Osteoclasts, the bone resorbing cells of the body, form when osteoclast precursors are exposed to the key osteoclastogenic cytokine receptor activator of NF-kappa B ligand (RANKL), a process requiring induction of NF-kappa B signaling. Quercetin is a ubiquitous plant-derived flavonoid with well documented anti-inflammatory properties, in part, a consequence of its capacity to downmodulate the NF-kappa B signal transduction pathway. Consistent with this mechanism of action quercetin is reported to suppress osteoclastogenesis in vitro and prevent bone loss in ovariectomized mice in vivo. By contrast, the effect of quercetin on osteoblasts, the cells responsible for bone formation, is contradictory with conflicting reports of inhibition as well as stimulation. Given our previous reports that NF-kappa B antagonists promote osteoblast differentiation and activity, we compared the effects of quercetin on osteoclast and osteoblast differentiation and on NF-kappa B signal transduction in vitro. As expected, quercetin potently suppressed osteoclastogenesis and NF-kappa B activation induced by RANKL in osteoclast precursors. However, the same doses of quercetin had no effect on osteoblast mineralization, and failed to significantly alleviate the inhibitory effect of NF-kappa B-induced by TNF alpha, even though quercetin potently suppressed NF-kappa B activation in these cells.

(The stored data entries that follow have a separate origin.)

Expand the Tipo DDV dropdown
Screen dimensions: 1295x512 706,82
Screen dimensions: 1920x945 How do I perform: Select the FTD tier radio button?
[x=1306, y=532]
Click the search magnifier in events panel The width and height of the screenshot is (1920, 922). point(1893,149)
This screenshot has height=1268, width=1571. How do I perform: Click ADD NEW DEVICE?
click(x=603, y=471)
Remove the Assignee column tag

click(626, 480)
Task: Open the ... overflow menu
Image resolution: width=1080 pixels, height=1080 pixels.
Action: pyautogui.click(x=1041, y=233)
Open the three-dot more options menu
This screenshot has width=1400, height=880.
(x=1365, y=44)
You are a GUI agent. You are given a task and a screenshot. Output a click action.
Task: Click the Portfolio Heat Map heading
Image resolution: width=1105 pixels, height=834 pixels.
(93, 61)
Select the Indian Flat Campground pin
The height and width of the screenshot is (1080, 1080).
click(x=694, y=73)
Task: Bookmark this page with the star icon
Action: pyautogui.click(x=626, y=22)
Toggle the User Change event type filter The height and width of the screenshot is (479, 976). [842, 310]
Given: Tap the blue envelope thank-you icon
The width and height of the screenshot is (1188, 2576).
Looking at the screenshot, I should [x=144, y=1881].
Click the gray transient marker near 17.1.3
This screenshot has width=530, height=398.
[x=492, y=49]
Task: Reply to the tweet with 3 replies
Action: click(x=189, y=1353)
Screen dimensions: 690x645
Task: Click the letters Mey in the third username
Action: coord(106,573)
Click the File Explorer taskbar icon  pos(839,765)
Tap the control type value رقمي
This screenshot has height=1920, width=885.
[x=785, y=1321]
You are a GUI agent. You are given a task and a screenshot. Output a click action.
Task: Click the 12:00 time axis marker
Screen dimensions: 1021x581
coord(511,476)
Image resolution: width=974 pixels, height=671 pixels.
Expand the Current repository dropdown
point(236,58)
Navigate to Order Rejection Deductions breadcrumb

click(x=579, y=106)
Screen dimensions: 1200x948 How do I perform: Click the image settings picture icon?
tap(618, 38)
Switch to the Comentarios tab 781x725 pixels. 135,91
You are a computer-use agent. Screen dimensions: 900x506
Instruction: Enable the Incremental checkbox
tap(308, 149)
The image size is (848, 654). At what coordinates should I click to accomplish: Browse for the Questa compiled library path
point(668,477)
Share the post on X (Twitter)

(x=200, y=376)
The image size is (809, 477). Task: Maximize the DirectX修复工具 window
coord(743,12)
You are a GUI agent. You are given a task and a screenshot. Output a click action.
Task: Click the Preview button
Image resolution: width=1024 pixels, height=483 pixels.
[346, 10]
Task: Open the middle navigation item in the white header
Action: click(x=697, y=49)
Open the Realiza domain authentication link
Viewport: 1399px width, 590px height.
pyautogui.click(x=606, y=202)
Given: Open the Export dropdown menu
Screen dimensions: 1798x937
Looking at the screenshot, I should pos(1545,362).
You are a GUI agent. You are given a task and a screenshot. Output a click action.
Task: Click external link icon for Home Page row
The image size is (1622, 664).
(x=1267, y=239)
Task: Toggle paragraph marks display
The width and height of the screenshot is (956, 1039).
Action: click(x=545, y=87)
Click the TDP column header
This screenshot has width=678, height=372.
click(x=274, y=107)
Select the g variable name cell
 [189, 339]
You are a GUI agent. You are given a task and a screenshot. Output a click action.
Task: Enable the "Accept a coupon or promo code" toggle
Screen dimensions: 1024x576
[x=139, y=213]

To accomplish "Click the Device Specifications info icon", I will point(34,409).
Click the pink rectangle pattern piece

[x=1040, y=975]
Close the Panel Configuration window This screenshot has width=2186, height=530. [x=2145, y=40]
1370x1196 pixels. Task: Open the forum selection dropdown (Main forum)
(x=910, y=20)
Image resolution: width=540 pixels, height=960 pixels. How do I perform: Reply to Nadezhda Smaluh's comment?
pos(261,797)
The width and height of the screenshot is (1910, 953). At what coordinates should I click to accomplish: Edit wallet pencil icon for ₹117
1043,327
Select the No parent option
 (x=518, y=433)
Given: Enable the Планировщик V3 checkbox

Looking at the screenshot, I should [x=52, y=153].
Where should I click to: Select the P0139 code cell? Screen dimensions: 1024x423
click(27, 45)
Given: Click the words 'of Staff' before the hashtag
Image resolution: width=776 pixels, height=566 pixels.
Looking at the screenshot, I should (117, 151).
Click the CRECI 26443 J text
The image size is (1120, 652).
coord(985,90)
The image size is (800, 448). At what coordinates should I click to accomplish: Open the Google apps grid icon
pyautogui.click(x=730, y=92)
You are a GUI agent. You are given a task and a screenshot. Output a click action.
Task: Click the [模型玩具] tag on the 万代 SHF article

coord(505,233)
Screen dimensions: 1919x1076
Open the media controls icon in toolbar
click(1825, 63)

This apparent contradiction was explained by the fact that addition to its anti-NF-kappa B activity, quercetin also potently antagonized both TGF beta and BMP-2-induced Smad activation in osteoblast precursors. Taken together our data suggest that multiple competing actions of quercetin mediate both stimulatory and inhibitory actions on osteoblasts with the final physiological effect likely a function of the net balance between these stimulatory and inhibitory effects.